━━━ Material for this task

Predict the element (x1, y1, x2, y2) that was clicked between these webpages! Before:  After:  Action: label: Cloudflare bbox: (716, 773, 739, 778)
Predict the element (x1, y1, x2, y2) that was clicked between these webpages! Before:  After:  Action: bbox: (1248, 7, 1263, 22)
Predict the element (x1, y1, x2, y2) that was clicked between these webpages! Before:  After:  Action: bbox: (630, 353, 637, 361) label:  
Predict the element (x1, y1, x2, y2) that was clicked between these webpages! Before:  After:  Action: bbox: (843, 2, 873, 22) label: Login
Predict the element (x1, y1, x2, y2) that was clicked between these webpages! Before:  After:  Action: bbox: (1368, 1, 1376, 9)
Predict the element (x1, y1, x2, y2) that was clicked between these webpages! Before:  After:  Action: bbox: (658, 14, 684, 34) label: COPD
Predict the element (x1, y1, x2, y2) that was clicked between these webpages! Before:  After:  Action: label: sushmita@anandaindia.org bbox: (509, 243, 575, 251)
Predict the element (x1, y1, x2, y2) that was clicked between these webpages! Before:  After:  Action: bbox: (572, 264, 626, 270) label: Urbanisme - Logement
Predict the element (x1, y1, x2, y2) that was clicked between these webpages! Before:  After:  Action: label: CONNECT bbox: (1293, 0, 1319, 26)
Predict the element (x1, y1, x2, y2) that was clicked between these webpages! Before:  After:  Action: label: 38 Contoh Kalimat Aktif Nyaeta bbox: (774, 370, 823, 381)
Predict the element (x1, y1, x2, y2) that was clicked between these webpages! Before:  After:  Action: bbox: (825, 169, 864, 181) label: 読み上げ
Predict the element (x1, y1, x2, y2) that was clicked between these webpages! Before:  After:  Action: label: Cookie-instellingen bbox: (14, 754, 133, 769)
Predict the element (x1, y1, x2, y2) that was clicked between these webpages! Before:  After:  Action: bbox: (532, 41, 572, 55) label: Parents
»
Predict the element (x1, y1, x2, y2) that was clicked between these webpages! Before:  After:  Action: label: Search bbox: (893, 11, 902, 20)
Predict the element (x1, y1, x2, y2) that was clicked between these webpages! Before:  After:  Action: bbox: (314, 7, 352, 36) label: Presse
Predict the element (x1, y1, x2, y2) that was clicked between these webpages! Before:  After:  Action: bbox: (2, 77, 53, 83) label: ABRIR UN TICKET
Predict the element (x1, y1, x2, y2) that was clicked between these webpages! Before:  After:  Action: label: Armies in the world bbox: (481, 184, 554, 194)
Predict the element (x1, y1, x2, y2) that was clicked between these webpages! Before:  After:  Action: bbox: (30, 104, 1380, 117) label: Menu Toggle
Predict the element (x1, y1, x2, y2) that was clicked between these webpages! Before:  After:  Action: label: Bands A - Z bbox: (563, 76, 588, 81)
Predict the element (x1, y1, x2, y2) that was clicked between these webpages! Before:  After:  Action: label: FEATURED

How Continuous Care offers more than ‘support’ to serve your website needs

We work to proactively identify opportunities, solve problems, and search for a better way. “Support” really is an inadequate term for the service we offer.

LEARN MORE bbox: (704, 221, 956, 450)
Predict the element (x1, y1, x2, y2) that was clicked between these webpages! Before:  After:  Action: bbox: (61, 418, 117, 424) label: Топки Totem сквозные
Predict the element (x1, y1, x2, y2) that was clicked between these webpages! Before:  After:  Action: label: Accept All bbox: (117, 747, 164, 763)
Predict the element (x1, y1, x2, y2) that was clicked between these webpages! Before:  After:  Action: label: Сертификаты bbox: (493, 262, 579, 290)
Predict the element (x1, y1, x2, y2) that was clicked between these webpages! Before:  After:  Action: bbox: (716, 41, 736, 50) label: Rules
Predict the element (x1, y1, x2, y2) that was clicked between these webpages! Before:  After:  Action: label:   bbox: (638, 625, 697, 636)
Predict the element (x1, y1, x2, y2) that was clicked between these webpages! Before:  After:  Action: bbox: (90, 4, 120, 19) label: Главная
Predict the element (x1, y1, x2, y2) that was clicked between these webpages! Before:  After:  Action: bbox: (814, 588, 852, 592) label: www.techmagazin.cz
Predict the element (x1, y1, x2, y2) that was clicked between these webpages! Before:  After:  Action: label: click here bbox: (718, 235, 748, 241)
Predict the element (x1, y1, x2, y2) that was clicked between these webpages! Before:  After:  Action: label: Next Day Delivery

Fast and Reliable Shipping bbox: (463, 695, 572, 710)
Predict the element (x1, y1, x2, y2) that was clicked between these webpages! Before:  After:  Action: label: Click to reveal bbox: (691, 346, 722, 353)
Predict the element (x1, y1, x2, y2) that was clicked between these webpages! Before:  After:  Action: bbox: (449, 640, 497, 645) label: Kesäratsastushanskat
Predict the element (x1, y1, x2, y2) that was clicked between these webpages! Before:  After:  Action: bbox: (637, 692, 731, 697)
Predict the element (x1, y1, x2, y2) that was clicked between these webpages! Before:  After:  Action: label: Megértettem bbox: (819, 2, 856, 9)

━━━━━━

_Directive_
From the line with "Next Day Delivery" through the end of the entries, change "webpages" to "web pages" and rewrite those lines with nothing else altered.

_Exercise answer_
Predict the element (x1, y1, x2, y2) that was clicked between these web pages! Before:  After:  Action: label: Next Day Delivery

Fast and Reliable Shipping bbox: (463, 695, 572, 710)
Predict the element (x1, y1, x2, y2) that was clicked between these web pages! Before:  After:  Action: label: Click to reveal bbox: (691, 346, 722, 353)
Predict the element (x1, y1, x2, y2) that was clicked between these web pages! Before:  After:  Action: bbox: (449, 640, 497, 645) label: Kesäratsastushanskat
Predict the element (x1, y1, x2, y2) that was clicked between these web pages! Before:  After:  Action: bbox: (637, 692, 731, 697)
Predict the element (x1, y1, x2, y2) that was clicked between these web pages! Before:  After:  Action: label: Megértettem bbox: (819, 2, 856, 9)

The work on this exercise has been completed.